"So you're smoking now?" a familiar, velvety voice asked.

My eyelids fluttered open and I looked up to see Luke peering down at me. I put the cigarette out and dropped the butt to the sidewalk, grinding the ashes down. "Hi Luke," I answered, my voice small.

He sat next to me, but not too close. "I didn't know you were coming, Brooke. Why didn't you tell anyone?"

"Because you would've told me not to. And I wanted to see you and Rachel perform." I chuckled darkly. "It was really good until shit started falling from the ceiling."

Luke sighed. "That's a whole other story."

"Maybe you can tell me sometime," I offered.

He smiled sadly. "Rachel can fill you in."

I swallowed, nodding as I looked down at my hands. I didn't look up when I asked him the next question. "Are you sleeping with her?"

He was silent, and I felt my heart start to splinter further.

"No. I'm not. But even if I were, Brooke, it wouldn't be any of your business."

A traitorous tear slipped out of my eye and down my cheek. "I know that, Luke... I just, I..." I drew a shaky breath. "Do you love her?" I whispered, my eyes meeting his.

"I could one day," he murmured, his hazel orbs fixed on mine. "But not right now."

"Why?" I breathe, not looking away from him, afraid to break the connection.

"Because I'm in love with someone else – that I'll never be able to have," he muttered.

My heart broke - again. "I'm right here, Luke," I pleaded.
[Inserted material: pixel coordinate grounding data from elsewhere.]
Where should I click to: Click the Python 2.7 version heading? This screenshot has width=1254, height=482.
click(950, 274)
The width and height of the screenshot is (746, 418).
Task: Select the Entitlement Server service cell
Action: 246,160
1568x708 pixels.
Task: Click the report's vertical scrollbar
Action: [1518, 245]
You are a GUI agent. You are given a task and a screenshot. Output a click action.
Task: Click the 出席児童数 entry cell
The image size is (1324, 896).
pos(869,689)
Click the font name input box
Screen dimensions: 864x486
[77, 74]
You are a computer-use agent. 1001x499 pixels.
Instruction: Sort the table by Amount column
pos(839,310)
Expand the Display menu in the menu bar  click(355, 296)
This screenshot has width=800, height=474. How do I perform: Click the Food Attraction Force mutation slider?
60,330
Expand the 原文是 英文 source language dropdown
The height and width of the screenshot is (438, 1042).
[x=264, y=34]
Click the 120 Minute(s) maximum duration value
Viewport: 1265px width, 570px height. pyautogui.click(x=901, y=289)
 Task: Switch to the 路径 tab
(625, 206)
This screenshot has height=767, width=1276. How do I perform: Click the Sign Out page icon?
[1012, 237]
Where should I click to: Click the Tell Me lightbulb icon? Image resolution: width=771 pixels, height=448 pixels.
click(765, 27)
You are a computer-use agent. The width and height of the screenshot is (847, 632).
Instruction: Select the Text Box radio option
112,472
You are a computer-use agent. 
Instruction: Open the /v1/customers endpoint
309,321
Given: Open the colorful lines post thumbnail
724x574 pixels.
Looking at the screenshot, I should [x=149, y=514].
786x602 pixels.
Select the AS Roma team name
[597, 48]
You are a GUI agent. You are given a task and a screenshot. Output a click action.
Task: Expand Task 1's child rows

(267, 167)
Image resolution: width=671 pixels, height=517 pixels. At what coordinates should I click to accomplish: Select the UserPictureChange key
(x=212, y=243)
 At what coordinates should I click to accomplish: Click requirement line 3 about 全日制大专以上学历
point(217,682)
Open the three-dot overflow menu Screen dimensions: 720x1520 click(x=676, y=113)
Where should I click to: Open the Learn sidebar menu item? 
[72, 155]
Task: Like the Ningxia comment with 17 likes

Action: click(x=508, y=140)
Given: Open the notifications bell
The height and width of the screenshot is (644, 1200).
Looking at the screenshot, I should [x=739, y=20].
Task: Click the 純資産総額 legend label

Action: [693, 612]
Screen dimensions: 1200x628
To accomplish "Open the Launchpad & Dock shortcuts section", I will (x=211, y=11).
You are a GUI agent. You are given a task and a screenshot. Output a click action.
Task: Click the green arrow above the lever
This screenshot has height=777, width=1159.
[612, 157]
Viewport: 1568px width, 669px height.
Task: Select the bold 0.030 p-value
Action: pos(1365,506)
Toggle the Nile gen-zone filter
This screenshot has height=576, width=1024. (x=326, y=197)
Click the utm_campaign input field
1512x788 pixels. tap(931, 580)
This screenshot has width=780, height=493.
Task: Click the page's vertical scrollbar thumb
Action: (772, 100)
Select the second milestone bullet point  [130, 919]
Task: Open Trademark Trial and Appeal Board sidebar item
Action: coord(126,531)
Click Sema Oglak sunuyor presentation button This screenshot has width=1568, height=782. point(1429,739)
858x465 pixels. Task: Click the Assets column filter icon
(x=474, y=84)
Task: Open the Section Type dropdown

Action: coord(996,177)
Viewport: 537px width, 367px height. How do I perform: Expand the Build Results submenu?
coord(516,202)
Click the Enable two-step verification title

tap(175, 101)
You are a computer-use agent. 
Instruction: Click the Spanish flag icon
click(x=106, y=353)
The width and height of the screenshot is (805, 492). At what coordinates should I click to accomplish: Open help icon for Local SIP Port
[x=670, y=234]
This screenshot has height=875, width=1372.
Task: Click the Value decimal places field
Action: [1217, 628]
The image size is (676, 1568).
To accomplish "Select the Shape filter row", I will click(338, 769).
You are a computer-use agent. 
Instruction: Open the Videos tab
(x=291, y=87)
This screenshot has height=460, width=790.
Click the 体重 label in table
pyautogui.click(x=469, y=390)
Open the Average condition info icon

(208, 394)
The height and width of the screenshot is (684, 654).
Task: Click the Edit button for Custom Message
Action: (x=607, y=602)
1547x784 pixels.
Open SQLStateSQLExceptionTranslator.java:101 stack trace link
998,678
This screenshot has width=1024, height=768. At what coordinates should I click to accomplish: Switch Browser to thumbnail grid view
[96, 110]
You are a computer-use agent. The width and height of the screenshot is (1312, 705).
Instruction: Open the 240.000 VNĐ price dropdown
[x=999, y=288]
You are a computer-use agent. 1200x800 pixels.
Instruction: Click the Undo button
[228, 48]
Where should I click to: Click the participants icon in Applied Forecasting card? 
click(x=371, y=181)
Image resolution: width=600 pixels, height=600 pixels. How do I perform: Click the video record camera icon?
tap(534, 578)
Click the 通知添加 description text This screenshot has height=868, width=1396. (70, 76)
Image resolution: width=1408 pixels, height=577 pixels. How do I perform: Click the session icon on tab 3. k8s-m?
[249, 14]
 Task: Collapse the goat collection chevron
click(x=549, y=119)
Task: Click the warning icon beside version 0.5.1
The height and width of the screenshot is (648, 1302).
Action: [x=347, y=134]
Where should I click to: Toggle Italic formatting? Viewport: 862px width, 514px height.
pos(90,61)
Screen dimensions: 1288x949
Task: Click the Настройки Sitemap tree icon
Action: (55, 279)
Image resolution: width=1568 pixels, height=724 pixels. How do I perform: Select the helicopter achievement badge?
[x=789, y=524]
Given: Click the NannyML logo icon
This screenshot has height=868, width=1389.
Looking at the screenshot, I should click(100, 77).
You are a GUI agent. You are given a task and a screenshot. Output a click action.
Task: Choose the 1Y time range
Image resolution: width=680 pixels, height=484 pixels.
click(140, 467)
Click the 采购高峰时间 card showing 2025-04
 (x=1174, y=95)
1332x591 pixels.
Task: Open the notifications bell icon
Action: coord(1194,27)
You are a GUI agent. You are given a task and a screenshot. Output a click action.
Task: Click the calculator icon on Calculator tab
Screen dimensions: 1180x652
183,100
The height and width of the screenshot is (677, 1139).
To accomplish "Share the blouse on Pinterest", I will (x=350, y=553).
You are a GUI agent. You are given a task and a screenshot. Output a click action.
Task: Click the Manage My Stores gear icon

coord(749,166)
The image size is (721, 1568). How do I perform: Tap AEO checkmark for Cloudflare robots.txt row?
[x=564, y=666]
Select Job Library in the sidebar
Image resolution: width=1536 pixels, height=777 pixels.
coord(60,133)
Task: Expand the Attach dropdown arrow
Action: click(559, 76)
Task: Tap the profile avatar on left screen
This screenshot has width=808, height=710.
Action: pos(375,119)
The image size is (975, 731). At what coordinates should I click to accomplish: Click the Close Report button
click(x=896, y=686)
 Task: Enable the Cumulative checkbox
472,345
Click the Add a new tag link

He sighed. "No. Brooke, don't you understand? We can't ever be together again. We can't. You destroyed me. Do you really not see that?"

I put my head in my hands and gripped my hair in my fingers. "I know, I know, Luke, but I – please, I want to fix it."

He mimicked my movements. "Brooke. You can't fix it. Do I need to spell it out for you?" When I didn't answer, he scoffed bitterly. "We could've been parents, Brooke. You were pregnant with my child. And then you – you..." he trailed off, unable to say it.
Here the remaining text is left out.